In my simulations rather than choosing dt to a fix value, I compute dt given the lattice velocity u_lb (say u_lb=0.1). Given all the properties above this yields dt_p = dx_p * (u_lb/u_p) = 1/100 m * 0.1/2m/s = 0,0005s. If this conversion is correct I think the time scale factor fac_t = dt_p since dt_lb = 1 and dt_p = fac_t * dt_lb.

Or an alternative way: by choosing u_lb I also choose a scaling factor for the velocity. This would be fac_u = u_p/u_lb = 2/0.1 m/s = 20 m/s. Given this factor I should be able to compute the time scale factor, right?

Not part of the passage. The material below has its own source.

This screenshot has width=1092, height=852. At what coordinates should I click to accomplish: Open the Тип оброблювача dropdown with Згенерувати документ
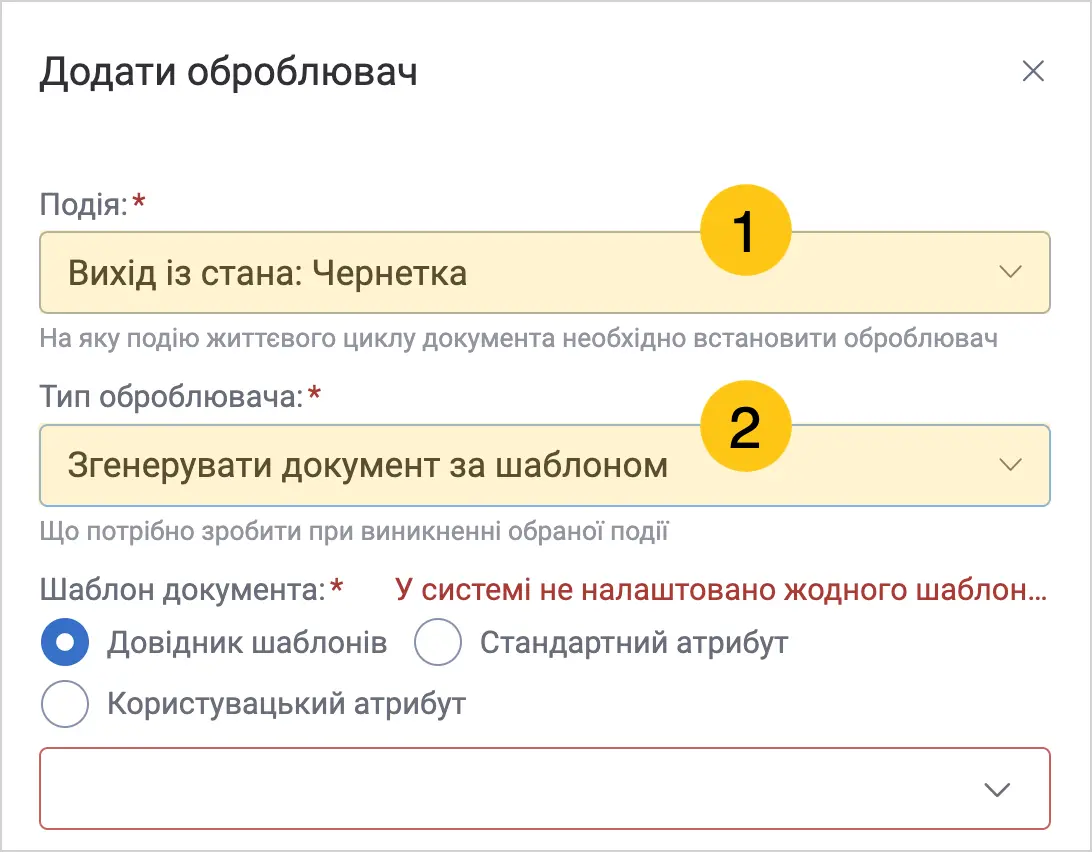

Since u = x/t ==> t = x/u ==> fac_t = fac_x / fac_u = 0.01m/20m/s = 0.0005s

Fine! :slight_smile:
Now, if I perform one update step in the simulation I update the actual flows time with 0.0005s.

Generally I think one can state, that chosing dt_lb = 1, dx_lb = 1 their counterparts in physical units dt_p and dx_p denote the scale factor.

But I’d like to discuss some further stuff here regarding the lattice velocity and the lattice speed of sound. The lattice speed is always defined as c=dt/dx. Is there an intuitive explanation for this? What does the lattice speed actually represent?

Your explanation seems to be correct. :slight_smile:
I am not entirely sure how to interpret the speed of sound in the lattice. But I would be glad if somebody would explain it.

Hi Timm

How important is the lattice speed in the OpenLb converter if your are starting flow from zero, especially for porous media where you do not know the final flow rate for a given pressure drop?
I have used the OpenLb a lot for zero initial condition flows and in all, i just pick arbitrary combinations of Re and U such that they give me a specified tau, i.e viscosity. For me, I am not interested in the OpenLB Re and U, my final simulation gives me velocities that I can use to calculate the main Re for my flow.
Are my assumptions correct?


if you do not U or Re, then you have to try and play around. I have never simulated porous media flow. But you can always compute the upper value of the velocity: Due to the obstacles, the final flow velocity will always be smaller than that of a Poiseuille flow with same pressure gradient, right? The question is by which amount the final velocity is reduced. What about Darcy’s law? If you could guess the order of the permeability, it would help.